Apansız gidişinle çok şey öğrettin; yaşarken öğretmediğin, öğretemeyeceğin kadar çok!
''Zaman'' denilen şeyin çok değerli olduğu kendimi bildim bileli vurgulanmıştı da, bu değerin ne anlama geldiğini ve ''sonra'' denilen kavramın anlamsızlığını sen öğrenttin. Şimdiye kadar bir çok şeyi sonraya ertelemiştim, bazılarında ufak tefek pişmanlıklarım oldu ama ''sonra''ya bel bağlamaktan hiç vazgeçmemiştim. Ta ki belim o dayanılmaz ağrıyla bükülene kadar... ''Sonra'' diye bir şey yok artık hayatımda; ne varsa şimdi var, ne yaşanacaksa şimdi yaşanacak. ''Sonra'' denilen şey apansız bir ölüm olabilirmiş, öğrendim.

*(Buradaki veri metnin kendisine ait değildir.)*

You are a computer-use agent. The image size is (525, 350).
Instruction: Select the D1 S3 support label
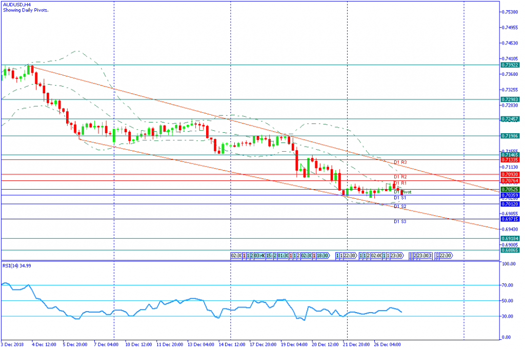point(400,221)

Kime, niye lanet edeceğini bilemeden; teselliyi yine acıyı verende bulmayı öğrendim. Kader denen tesadüfler dizisinde senaryoların anlık yazıldığını, bir sonraki haftayı merakla beklemek için bir fragman bile yayınlanmadığını ve o merağın aslında hep içimizde olduğunu ama umursamadığımızı öğrendim. Şimdiyse her geçen dakikanın ardından, bir sonraki dakikanın ne getireceğini gerçek bir merakla bekliyorum; merak etmeyi öğrendim.

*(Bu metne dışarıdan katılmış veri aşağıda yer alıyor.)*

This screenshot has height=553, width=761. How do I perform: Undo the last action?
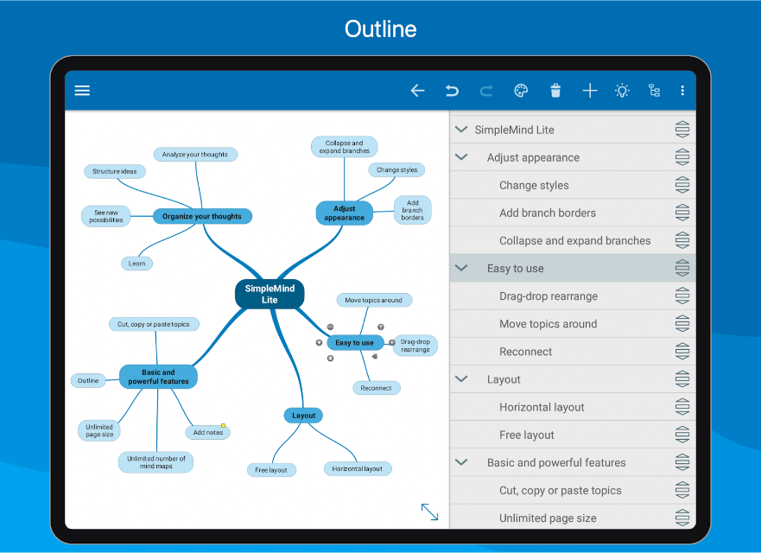pos(452,91)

Orta okul yıllarında bir fen bilgisi öğretmenimiz vardı. Hatırlamıyorum niye; bir gün cenazeye katılan herkesin o mezarın içine koyulmadıkları için içten içe bir mutluluk yaşadıklarını söylemişti. O günün öncesinde ve o günden bugüne dek hiç kimseyi kaybetmemiştim. Yaşanan kayıplarda hep bir sevdiğimin üzüntüsüne üzüldüğümü, birini kaybetmenin ne dayanılmaz acılara ve onulmaz yaralara yol açtığını; aslında mümkün olsa canının bir kısmını koyduğun o mezara senin de girmek isteyeceğini ve geride kalmaktan hiç bir memnuniyet duymayacağını öğrendim.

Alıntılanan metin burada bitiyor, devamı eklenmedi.